GIBSON: Do you think his character or lack of candor disqualifies him to be president of the United States?
MCCAIN: I'll leave that up to the American people. But I have every right to insist that he be candid and truthful with the American people. And he needs to be asked about it, and he needs to be forthcoming.
GIBSON: You didn't raise that, this argument, this argument, or line of argument, at the debate the other night. And I asked Sen. Obama about that yesterday. He said yeah, I'm surprised that John didn't say that to my face.
MCCAIN: Again, two things I've never been accused of lacking. And one is passion, and the other is courage. I mean, I can accept a lot of the other criticisms. It didn't come up in the flow of the conversation. But it did come up, and I pointed out that he asked for $3 million for an overhead projector at a planetarium in his hometown of Chicago.

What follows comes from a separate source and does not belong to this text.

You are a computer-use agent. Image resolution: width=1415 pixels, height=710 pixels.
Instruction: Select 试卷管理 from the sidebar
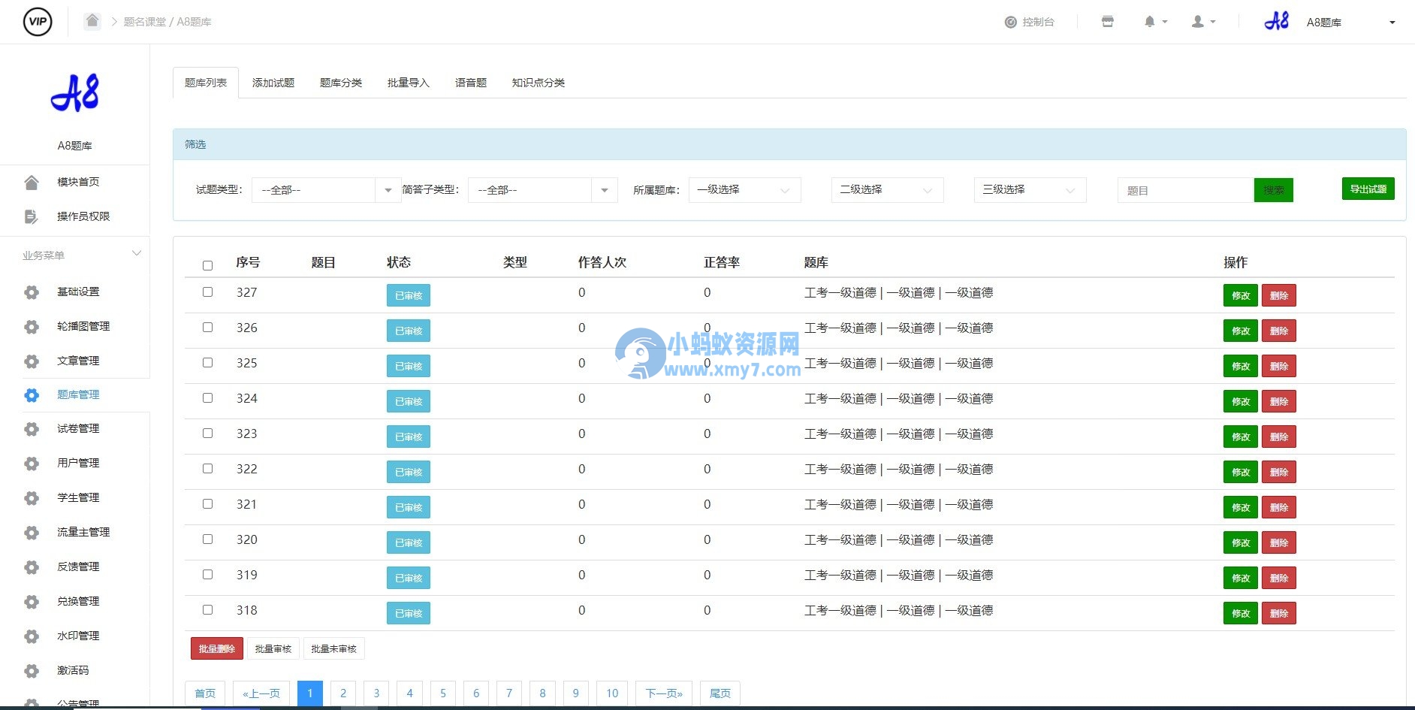coord(77,428)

And coincidentally the guy who was the chairman of that organization pledged to raise $200,000 for his campaign. His record is replete of requests for pork barrel, unnecessary, wasteful spending. And I'll let the American people make a judgment there.
GIBSON: Do you think the relationship with Ayers is a critical issue in this campaign or factor in this campaign?
MCCAIN: I think it's a factor about Sen. Obama's candor and truthfulness with the American people. That's what I think it's about. As I say, I don't care about Mr. Ayers who on Sept. 11, 2001 said he wished he'd have bombed more. I don't care about that. I care about him being truthful about his relationship with him. And Americans will care.
GIBSON: And you're comfortable that this should be a focus in the last days of the campaign?
MCCAIN: I think it's something that needs to be examined. Sen. Clinton said it should be examined during their primary and never was.